Our primary objective is to use a blend of chemical and biological approaches to address the alarming rise in antibiotic resistance. In this endeavour, we seek to identify and characterize novel antibiotic compounds. Our approach involves genome-mining, isolation and characterization of novel natural products, and mechanistic studies of key natural product biosynthetic enzymes. Taken together, our approach aims to expedite the discovery of future medicines from biological sources. Of special interest are compounds that only kill pathogenic bacteria or directly target mechanisms of virulence. Unlike currently deployed antibiotics, which exclusively target essential life processes, our strategy holds great potential in delaying resistance. The Mitchell laboratory is a multidisciplinary team that draws methodology from the fields of chemical biology, organic chemistry, microbiology, pharmacology, structural biology, and bioinformatics.
Doug will be speaking at the upcoming APS 2017 meeting in Whistler, B.C. on thiopeptide biosynthesis and re-engineering.
Congratulations to Brandon Burkhart on his successful thesis defense!
Nilkamal has published a paper in J. Am. Chem. Soc. This paper describes the in vitro reconstitution and substrate characteristics of a radical SAM methyltransferase involved in thiomuracin biosynthesis.

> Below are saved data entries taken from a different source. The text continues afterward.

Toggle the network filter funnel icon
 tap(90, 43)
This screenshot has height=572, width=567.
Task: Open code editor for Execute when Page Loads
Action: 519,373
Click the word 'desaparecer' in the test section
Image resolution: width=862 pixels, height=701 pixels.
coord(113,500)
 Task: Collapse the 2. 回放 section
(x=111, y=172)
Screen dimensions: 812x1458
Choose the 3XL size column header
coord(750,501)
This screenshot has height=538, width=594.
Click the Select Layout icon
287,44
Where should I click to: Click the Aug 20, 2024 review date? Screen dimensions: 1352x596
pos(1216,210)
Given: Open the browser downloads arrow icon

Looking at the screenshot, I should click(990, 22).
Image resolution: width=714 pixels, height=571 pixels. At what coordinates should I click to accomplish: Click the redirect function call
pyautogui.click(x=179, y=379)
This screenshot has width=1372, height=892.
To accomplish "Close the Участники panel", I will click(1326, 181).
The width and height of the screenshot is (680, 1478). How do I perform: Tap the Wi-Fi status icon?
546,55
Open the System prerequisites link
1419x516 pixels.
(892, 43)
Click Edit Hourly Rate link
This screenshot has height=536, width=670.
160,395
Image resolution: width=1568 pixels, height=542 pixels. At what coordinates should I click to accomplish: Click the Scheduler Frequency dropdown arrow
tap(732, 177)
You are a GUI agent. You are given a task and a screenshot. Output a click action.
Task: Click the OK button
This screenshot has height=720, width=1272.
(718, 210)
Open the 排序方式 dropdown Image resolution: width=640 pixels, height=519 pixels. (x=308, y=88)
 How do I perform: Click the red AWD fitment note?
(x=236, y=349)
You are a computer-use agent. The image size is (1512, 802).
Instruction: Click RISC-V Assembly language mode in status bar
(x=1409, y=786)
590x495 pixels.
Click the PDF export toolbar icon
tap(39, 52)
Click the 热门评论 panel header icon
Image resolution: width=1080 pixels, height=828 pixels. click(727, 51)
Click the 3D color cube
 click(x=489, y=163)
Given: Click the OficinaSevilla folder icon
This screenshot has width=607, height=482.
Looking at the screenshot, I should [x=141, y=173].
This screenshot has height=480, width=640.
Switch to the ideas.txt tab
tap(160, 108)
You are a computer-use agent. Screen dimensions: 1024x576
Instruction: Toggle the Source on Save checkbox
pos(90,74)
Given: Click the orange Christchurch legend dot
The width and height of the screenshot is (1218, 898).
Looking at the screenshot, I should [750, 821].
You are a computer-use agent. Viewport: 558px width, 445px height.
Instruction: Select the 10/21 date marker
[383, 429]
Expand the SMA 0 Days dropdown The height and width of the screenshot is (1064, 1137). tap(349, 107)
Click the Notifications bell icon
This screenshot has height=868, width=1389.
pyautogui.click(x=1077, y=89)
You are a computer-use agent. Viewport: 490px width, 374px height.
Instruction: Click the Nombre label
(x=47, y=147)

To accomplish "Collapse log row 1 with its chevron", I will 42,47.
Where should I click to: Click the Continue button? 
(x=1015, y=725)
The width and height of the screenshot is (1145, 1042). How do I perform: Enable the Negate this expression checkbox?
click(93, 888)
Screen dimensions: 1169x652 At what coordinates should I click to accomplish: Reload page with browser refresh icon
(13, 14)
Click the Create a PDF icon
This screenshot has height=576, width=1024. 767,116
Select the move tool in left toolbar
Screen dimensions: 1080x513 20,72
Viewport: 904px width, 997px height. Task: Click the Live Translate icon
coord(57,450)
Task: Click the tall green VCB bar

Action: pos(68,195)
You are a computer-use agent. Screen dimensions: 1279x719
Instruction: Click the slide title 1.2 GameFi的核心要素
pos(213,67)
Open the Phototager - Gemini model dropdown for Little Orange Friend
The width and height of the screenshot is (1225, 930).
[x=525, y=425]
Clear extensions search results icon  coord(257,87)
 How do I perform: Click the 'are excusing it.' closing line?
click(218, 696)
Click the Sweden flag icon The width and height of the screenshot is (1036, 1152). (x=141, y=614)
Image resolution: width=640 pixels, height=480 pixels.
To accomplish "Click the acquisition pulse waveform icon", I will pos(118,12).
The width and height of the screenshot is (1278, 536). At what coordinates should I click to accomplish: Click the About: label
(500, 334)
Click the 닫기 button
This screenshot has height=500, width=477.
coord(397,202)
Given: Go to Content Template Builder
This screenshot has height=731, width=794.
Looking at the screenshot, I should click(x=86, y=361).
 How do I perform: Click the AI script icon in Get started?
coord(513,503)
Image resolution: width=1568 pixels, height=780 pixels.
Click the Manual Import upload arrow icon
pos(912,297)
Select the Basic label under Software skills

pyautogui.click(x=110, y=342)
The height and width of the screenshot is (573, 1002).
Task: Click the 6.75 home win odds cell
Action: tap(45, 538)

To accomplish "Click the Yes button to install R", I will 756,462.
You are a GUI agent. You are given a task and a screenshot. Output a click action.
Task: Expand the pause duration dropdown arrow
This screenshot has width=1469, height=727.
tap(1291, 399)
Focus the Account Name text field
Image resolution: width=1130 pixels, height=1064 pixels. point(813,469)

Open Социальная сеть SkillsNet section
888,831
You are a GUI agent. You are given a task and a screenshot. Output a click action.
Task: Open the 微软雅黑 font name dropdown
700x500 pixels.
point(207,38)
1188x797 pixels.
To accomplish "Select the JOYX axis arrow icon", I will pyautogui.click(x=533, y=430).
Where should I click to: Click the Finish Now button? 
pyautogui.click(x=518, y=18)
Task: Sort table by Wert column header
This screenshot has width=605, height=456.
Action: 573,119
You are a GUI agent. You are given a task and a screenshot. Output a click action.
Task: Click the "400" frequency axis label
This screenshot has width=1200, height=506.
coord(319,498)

Brandon Burkhart and Graham Hudson, along with collaborators from the van der Donk lab, published a paper in ACS Cent. Sci. This work established a new method for rationally designing RiPP pathways based on chimeric leader peptides. A cyclodehydratase was combined with enzymes from the lanthipeptide and sactipeptide RiPP classes to make novel hybrid RiPP structures, Overall, this approach lays a foundation for future RiPP engineering.